[texworks] Scripts: Exploration of TW objects

Stefan Löffler st.loeffler at gmail.com
Mon Nov 8 17:08:57 CET 2010


Hi,

Am 2010-11-08 11:31, schrieb Paul A Norman:
> There are a couple of functions under TW.target that have an unexpected names.
>
>  runScript(QObject*)
>  runScript(QObject*,TWScript::ScriptType)
>
>  runHooks(QString)
>
> Stefan has already told me that we can not run scripts from scripts so
> I am naturally intrigued by these fellows' names !
> If they don't set anything do I populate them and they return a value
> of some sort?

You continually surprise me ;).
But you're right, of course, these functions are there, although they
probably shouldn't be.
So, runScript does what it says, it runs a script. The QObject* is a
pointer to the script object to run. Right now you shouldn't be able to
get a hold of such an object (other than TW.script, of course), so these
two functions are of little use (as I said, they actually shouldn't be
available, anyway ;)). The reason why it's a QObject* and not a
TWScript* is the internal mechanism of mapping menu items to scripts. On
that matter, it might be possible to run scripts via the menu (i.e., get
a handle to the QAction describing the menu item and call the
triggered() slot). This wouldn't be helpful, though, as I think the
script is run asynchronously. In any case, it's not really advisable at
the moment.

The runHooks() function also shouldn't be there and shouldn't be used.
It is probably functional, however, in the sense that you could say
runHooks("NewFile") to run the NewFile hooks. Note that this is against
the very nature of hooks and must not be done.
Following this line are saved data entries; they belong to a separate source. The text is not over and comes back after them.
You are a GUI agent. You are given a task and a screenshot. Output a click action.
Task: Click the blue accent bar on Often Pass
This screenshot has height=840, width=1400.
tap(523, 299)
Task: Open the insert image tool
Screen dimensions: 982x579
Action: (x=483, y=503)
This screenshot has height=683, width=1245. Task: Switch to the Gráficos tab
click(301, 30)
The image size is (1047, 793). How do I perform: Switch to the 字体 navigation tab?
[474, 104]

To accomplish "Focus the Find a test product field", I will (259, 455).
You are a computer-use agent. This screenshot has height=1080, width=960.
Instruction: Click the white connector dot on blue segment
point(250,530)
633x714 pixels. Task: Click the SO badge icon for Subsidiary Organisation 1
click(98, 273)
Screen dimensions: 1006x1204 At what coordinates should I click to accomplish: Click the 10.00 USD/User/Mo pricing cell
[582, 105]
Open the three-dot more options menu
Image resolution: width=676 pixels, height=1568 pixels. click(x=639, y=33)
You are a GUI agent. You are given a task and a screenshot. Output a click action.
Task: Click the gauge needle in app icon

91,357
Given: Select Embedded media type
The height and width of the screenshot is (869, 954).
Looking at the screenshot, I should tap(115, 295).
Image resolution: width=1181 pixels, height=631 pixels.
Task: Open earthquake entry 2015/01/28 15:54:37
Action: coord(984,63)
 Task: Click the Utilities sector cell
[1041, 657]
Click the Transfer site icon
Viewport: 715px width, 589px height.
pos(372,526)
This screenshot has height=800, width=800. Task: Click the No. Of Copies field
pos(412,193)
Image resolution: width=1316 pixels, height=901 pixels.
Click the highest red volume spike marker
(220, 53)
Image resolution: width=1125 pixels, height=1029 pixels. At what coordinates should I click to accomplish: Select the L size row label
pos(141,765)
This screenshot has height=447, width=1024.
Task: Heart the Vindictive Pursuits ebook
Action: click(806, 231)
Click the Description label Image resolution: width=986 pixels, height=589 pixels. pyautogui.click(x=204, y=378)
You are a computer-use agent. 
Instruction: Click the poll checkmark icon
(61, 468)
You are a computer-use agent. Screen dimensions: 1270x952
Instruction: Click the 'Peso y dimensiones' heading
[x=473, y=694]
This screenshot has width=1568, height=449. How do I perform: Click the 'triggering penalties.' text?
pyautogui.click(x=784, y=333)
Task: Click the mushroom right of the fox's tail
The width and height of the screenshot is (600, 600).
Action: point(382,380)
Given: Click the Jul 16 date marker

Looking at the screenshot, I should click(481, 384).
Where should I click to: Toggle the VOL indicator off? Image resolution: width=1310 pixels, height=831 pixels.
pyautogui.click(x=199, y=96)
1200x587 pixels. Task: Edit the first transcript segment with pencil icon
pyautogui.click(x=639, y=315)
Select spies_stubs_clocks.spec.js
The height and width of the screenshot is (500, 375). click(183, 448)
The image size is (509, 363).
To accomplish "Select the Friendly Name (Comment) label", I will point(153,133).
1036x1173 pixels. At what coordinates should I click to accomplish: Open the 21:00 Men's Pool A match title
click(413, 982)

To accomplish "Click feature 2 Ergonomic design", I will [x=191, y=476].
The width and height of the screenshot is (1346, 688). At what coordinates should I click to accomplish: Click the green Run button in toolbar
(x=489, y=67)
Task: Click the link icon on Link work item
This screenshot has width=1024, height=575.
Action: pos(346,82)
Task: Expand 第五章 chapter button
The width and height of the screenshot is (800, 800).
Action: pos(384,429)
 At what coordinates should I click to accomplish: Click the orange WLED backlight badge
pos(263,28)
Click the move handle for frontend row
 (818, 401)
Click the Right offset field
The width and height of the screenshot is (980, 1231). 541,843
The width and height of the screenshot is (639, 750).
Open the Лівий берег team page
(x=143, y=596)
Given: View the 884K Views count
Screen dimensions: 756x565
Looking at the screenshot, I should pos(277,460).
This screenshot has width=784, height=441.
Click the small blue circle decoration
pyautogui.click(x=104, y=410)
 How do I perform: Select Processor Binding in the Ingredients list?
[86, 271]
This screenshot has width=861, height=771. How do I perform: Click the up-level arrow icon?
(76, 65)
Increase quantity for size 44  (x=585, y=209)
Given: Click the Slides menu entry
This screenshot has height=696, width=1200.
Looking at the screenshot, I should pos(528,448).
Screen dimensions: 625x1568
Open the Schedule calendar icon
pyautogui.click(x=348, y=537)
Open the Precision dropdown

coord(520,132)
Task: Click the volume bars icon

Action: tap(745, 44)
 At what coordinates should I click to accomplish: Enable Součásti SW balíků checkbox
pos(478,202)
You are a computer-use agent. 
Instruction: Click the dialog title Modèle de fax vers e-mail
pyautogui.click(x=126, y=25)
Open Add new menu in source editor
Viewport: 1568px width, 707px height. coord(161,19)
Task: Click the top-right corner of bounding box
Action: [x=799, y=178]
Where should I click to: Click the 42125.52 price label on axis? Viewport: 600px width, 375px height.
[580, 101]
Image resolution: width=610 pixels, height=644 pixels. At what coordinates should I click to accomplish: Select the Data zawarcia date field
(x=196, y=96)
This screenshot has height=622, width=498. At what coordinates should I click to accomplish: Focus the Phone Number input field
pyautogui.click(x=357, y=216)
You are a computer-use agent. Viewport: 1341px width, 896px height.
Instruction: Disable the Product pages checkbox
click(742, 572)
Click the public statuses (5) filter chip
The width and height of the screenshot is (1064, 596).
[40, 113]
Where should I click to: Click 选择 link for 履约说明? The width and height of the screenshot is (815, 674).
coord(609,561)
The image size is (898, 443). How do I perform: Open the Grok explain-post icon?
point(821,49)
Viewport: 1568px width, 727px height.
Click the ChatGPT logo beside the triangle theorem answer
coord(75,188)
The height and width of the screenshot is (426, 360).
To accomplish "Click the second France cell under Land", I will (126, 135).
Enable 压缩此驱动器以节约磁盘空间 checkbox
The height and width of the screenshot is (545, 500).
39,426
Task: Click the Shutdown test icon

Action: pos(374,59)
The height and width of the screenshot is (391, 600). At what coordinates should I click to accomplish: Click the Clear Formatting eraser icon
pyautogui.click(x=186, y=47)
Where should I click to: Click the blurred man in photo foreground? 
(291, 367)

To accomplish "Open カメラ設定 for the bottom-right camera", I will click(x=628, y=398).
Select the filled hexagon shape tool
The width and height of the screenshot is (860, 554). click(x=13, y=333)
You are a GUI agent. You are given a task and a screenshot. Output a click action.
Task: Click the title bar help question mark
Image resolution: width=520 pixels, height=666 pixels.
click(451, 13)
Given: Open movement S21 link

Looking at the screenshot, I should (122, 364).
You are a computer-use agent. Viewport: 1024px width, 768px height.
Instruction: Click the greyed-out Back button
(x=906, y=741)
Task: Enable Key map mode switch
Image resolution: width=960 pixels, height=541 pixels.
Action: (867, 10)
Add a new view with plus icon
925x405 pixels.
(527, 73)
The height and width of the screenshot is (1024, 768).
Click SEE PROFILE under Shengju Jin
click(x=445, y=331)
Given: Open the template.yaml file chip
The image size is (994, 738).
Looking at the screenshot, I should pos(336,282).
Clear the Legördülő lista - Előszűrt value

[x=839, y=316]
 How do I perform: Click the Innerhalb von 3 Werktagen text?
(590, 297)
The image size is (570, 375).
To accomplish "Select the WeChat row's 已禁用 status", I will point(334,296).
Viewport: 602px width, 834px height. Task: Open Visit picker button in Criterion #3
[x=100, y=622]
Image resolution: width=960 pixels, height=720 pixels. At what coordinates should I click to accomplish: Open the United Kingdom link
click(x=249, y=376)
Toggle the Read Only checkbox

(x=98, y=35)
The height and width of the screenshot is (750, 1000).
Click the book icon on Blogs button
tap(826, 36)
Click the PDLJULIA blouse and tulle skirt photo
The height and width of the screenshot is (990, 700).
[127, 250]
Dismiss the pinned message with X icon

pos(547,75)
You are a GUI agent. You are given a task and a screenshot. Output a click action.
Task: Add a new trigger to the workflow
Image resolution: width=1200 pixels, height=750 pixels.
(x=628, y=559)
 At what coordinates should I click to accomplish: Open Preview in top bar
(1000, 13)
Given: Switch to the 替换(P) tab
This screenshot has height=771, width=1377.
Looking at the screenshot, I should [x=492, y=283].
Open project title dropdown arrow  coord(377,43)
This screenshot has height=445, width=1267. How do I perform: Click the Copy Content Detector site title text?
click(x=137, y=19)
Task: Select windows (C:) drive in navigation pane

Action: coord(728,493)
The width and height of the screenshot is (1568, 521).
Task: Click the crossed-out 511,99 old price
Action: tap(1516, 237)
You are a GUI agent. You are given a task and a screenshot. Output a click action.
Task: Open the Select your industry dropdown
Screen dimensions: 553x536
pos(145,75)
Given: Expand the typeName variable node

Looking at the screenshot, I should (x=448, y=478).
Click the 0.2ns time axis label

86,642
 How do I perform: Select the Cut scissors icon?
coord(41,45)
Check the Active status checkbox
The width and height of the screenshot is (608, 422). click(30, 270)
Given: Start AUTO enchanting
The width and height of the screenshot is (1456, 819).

> I tried this but running it breaks on  TW.target.runScript(xx);
>
>  var xx = {};
>  TW.target.runScript(xx);
>  TW.information(null, "xx", xx);
>  var yy = {}; var look;
>  TW.target.runScript(yy,look)
>  TW.information(null, yy, look);

As said above, you'd need to have a TWScript* object, like TW.script
(which would cause an infinite loop, though, and probably run into many
other problems of shared variables in undefined states, etc.).

> This guy is referring to Qt style css type instructions for the current window?
> setStyleSheet(QString)

Yes.

> And I was looking for guidance on these two please.
>
>  setSyntaxColoring(int)
>  setSyntaxColoringMode(QString)
>
> Does that suggest that some aspect of the syntax-patterns.txt file can
> be directly selected?

Yes. Basically, it does the same as if the user clicked on a menu item
in the syntax coloring menu. The int version uses a numeric index (0 is
the first pattern as defined in syntax-patterns.txt, 1 the second, and
so on; -1 corresponds to None, IIRC). The QString version selects a menu
item by name (note that None might be translated).